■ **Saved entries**

■ ■ ■ ■

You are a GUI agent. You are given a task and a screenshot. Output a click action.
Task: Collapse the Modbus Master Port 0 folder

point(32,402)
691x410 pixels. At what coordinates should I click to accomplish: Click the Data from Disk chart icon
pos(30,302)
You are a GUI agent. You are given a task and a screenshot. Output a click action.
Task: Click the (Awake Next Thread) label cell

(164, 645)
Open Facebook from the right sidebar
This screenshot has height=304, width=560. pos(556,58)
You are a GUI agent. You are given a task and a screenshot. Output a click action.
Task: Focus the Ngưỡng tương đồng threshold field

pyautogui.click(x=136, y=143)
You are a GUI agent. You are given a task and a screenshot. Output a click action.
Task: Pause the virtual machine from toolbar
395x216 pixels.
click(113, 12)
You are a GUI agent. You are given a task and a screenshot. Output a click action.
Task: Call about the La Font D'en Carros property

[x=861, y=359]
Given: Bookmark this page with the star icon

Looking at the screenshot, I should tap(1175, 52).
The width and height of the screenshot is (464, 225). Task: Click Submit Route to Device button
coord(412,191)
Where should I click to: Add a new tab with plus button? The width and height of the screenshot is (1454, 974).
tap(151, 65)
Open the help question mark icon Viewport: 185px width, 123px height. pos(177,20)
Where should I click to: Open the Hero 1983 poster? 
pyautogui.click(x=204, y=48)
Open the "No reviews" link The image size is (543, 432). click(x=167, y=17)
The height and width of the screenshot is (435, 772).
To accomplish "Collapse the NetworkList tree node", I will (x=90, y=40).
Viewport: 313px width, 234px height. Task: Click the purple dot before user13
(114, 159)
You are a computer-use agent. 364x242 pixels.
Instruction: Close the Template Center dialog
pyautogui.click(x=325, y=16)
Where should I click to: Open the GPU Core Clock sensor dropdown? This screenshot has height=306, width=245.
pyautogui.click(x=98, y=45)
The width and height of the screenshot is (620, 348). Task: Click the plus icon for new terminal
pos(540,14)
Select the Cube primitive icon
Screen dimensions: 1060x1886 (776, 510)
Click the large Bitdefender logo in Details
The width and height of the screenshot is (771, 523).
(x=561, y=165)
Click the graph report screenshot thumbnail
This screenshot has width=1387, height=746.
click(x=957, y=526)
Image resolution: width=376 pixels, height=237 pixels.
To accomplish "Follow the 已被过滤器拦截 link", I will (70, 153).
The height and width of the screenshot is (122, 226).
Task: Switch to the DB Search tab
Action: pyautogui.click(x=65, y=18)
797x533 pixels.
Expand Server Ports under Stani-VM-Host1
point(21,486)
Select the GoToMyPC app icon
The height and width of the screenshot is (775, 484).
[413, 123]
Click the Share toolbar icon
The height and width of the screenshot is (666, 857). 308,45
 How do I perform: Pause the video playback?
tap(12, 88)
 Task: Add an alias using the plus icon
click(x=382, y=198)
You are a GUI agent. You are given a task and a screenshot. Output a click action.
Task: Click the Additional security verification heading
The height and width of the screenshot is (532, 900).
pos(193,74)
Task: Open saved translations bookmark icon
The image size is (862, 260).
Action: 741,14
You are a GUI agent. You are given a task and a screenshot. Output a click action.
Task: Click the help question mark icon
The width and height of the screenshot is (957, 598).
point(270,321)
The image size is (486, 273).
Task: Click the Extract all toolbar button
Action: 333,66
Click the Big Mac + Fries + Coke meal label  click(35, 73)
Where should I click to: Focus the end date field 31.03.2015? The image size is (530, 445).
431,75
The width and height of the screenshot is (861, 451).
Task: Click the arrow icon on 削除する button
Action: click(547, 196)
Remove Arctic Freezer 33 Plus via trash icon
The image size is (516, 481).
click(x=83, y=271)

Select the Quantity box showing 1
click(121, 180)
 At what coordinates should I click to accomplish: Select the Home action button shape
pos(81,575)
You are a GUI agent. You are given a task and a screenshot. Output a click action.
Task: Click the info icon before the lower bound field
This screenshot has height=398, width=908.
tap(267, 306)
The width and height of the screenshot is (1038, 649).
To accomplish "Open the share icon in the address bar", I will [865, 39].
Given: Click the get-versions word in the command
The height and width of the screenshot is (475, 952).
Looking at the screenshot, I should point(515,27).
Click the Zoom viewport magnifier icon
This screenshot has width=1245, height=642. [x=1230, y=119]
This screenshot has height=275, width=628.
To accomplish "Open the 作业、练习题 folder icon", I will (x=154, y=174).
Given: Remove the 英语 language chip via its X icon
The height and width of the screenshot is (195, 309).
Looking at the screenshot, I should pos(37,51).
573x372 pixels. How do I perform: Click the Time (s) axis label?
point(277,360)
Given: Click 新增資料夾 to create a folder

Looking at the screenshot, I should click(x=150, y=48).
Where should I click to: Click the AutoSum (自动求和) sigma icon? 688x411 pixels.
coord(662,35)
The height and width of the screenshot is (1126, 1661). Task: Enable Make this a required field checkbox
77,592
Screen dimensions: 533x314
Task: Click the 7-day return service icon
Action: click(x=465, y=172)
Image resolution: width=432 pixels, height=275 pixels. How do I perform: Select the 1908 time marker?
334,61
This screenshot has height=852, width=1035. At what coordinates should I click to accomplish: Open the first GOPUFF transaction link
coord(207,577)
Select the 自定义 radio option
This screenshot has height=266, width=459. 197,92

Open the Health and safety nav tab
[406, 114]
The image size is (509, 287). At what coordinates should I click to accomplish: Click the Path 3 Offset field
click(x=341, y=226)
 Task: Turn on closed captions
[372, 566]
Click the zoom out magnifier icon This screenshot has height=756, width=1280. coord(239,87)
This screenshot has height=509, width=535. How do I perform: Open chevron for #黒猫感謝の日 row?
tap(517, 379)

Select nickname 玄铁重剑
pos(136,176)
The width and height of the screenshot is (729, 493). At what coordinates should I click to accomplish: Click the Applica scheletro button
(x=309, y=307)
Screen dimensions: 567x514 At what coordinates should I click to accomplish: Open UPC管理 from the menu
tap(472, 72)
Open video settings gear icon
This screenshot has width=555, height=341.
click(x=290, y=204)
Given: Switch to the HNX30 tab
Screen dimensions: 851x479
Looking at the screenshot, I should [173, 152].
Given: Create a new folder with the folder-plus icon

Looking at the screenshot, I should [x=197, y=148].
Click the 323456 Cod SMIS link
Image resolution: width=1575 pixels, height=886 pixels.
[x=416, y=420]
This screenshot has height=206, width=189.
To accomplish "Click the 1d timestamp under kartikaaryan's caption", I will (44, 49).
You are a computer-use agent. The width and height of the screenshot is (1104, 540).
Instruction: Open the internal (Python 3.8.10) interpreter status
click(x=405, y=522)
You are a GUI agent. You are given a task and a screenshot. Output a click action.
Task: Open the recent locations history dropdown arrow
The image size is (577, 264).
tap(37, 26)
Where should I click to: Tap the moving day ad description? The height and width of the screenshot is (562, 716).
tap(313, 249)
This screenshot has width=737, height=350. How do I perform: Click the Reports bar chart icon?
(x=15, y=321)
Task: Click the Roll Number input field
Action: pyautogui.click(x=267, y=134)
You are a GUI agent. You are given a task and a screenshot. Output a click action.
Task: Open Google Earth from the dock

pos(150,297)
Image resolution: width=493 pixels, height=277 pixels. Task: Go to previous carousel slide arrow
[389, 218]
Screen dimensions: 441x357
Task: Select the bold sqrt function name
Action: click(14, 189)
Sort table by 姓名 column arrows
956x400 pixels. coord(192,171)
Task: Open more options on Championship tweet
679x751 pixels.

■ ■ ■ ■

The lines above from the one with "Task: Click the help question mark icon" through the one with "Click the Big" are to be duplicated exactly, ends included, with nothing added.

Task: Click the help question mark icon
The width and height of the screenshot is (957, 598).
point(270,321)
The image size is (486, 273).
Task: Click the Extract all toolbar button
Action: 333,66
Click the Big Mac + Fries + Coke meal label  click(35, 73)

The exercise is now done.